The utterances of the President were not only very popular at the time, but they have increased in popularity since. During the Civil War Napoleon III. challenged the Monroe doctrine when he sent Maximilian to Mexico. His action was sharply commented on by Mr. Seward, then Secretary of State, and he was plainly told that, so soon as the Civil War ended, steps would be taken to enforce the Monroe doctrine.

The public men of this country have again and again given their adherence to this doctrine. It will probably always hold its place as one of the cardinal principles of this government.

James Monroe was the exponent of the idea of "America for the Americans;" that the territory of the United States should be enlarged, and that no foreign interference would be permitted. He always took this position in his speeches, and he bent his whole public policy to agree with it,

JOHN QUINCY ADAMS.

OF John Quincy Adams, the son of John Adams, it might almost be said that he was educated in statecraft from the time of his boyhood. He was a man of the most severely Puritan character, to whom the idea of duty was above everything else. What he thought was right, that he would do without thought of the consequences to himself. He was Minister to Holland, to France, and to Berlin, the latter by his father's appointment on the advice of Washington. As Senator from Massachusetts he was in favor of the War of 1812, brought on by the intolerable treatment of American ships by England. He was sent to Russia by Madison, and from there to England, where he negotiated the treaty of peace. As Monroe's Secretary of State he negotiated the treaty with Spain which gave Florida to this country. He took his first stand in opposition to slavery when the Missouri Compromise was being brought about.

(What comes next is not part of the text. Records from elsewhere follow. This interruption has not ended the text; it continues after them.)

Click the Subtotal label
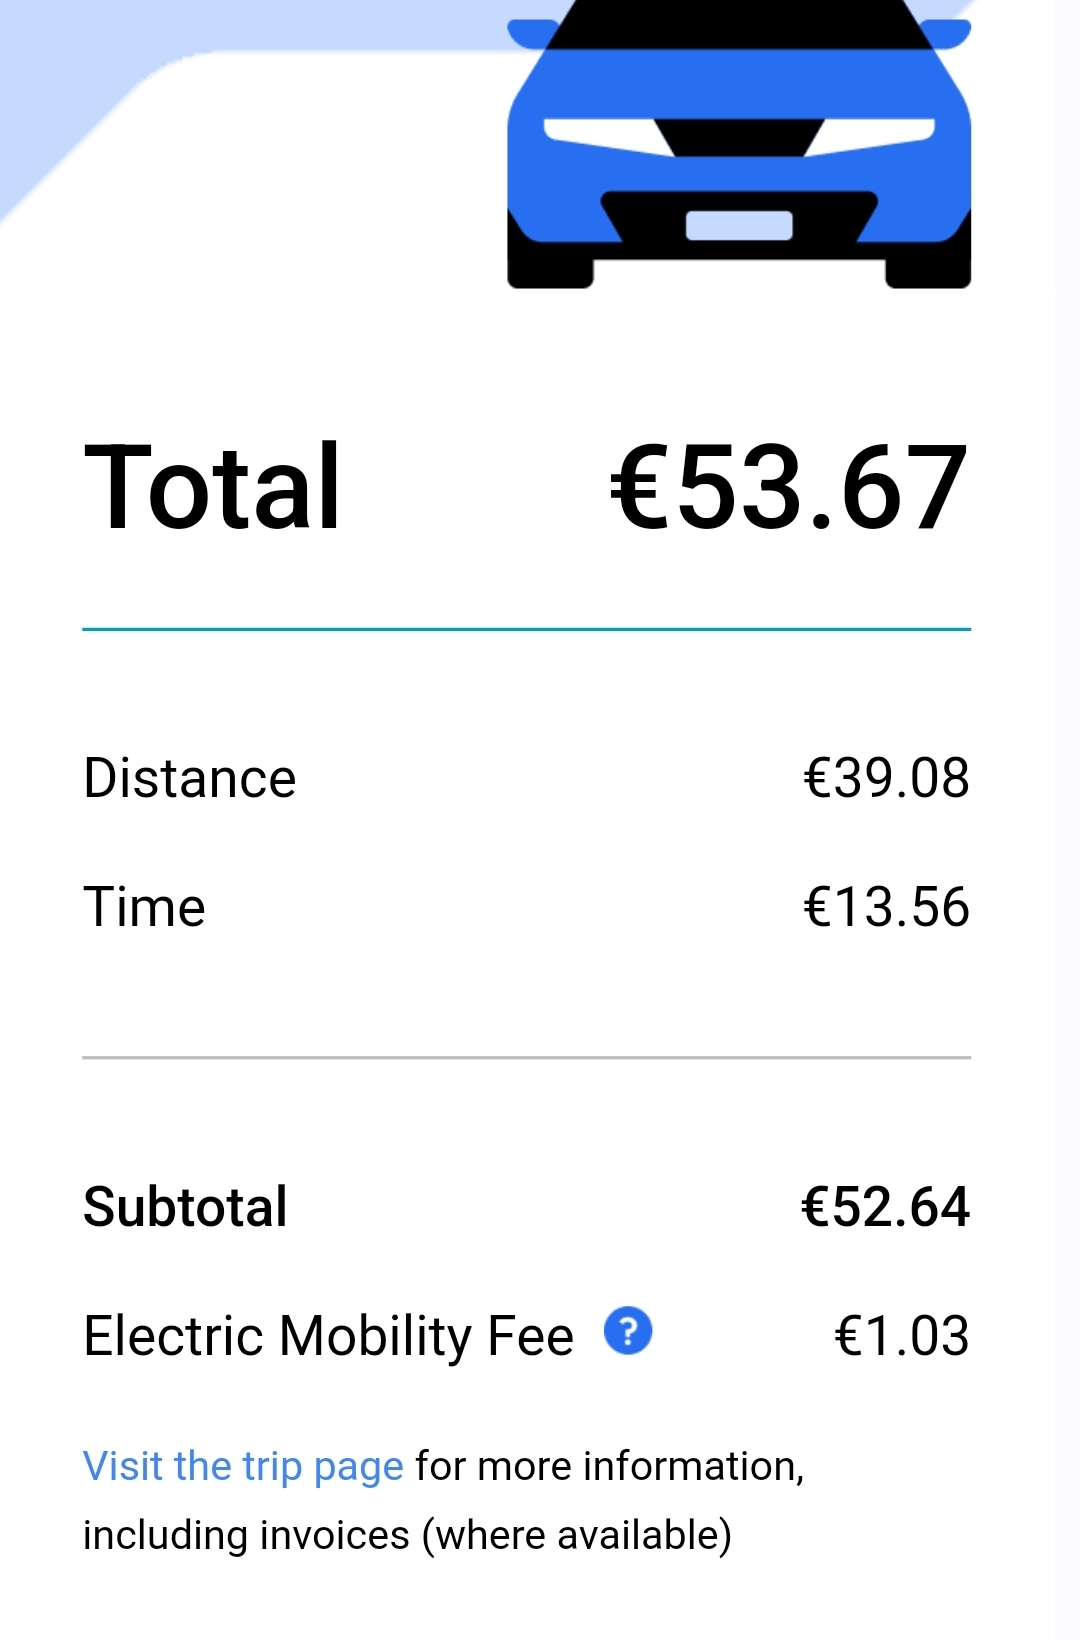The height and width of the screenshot is (1640, 1080). [x=186, y=1206]
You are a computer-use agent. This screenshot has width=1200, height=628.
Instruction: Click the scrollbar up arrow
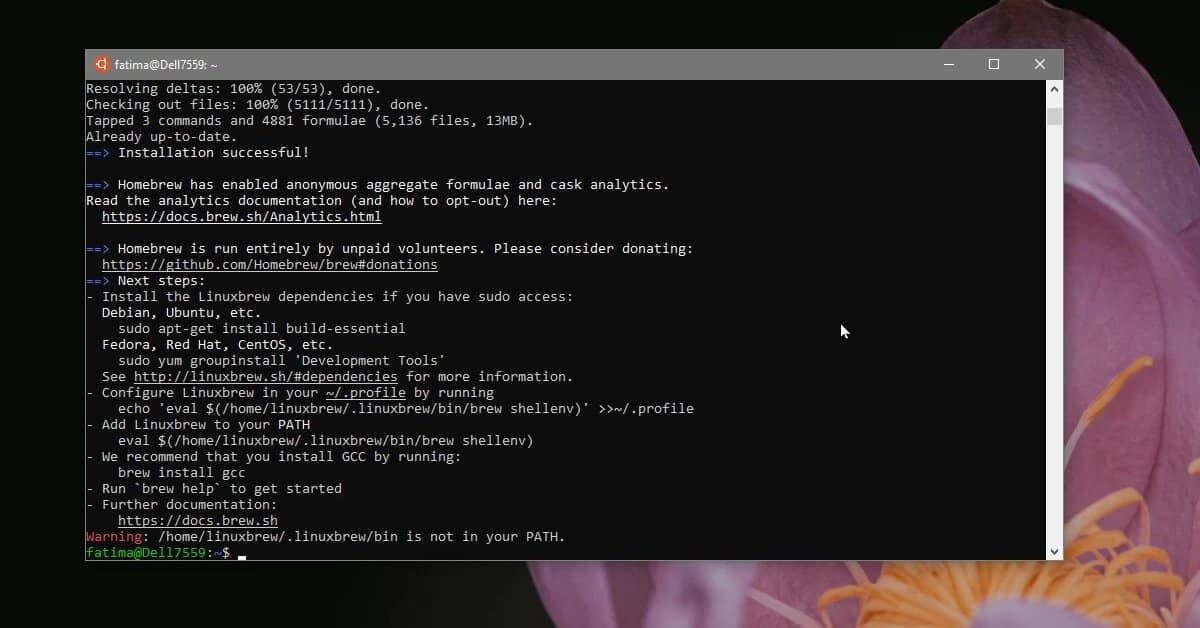(x=1054, y=88)
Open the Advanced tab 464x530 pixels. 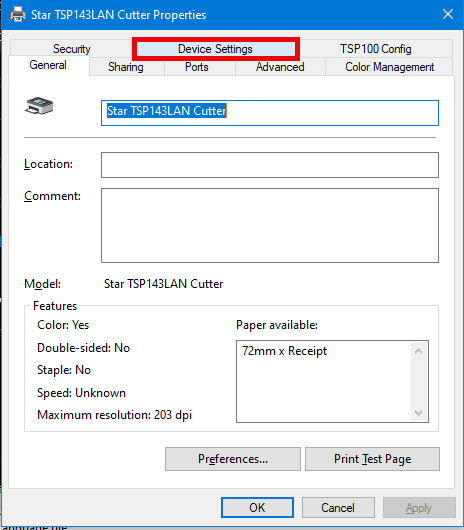click(x=280, y=67)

When elected to the Presidency to succeed Monroe, Adams came out in favor of national banks, internal improvements, and a high protective tariff. By this time the Federalists had become Whigs, and the Republicans had adopted the name of Democrats. As the policy which included these features was that of the Whigs, Adams was regarded as a Whig President, and he was most bitterly denounced by the Democrats. During his tenure of office he lent his influence to all these measures.

When Adams left the Presidential chair he was elected to Congress from Massachusetts as the result of the Anti-Masonic excitement, and he remained a representative until his death. It was during this period of his life that

he made some very strong friends, and many of the most bitter enemies any man ever had, and acquired his fame. He ranged himself on the Anti-Slavery side, and became the first prominent man among the Abolitionists. He fought the slaveholders, session after session, and brought on his head a storm of abuse which exceeded in virulence and ferocity anything ever seen in this country. Adams, however, did not quail; the man was never afraid of anything in his life. He fought the gag law, which forbade Congress receiving any Anti-Slavery petitions, session after session, until he succeeded in having it repealed.

As a President, Adams was not remarkable, but as a member of Congress, taking the side of freedom for the slaves, he was one of the greatest men in that body.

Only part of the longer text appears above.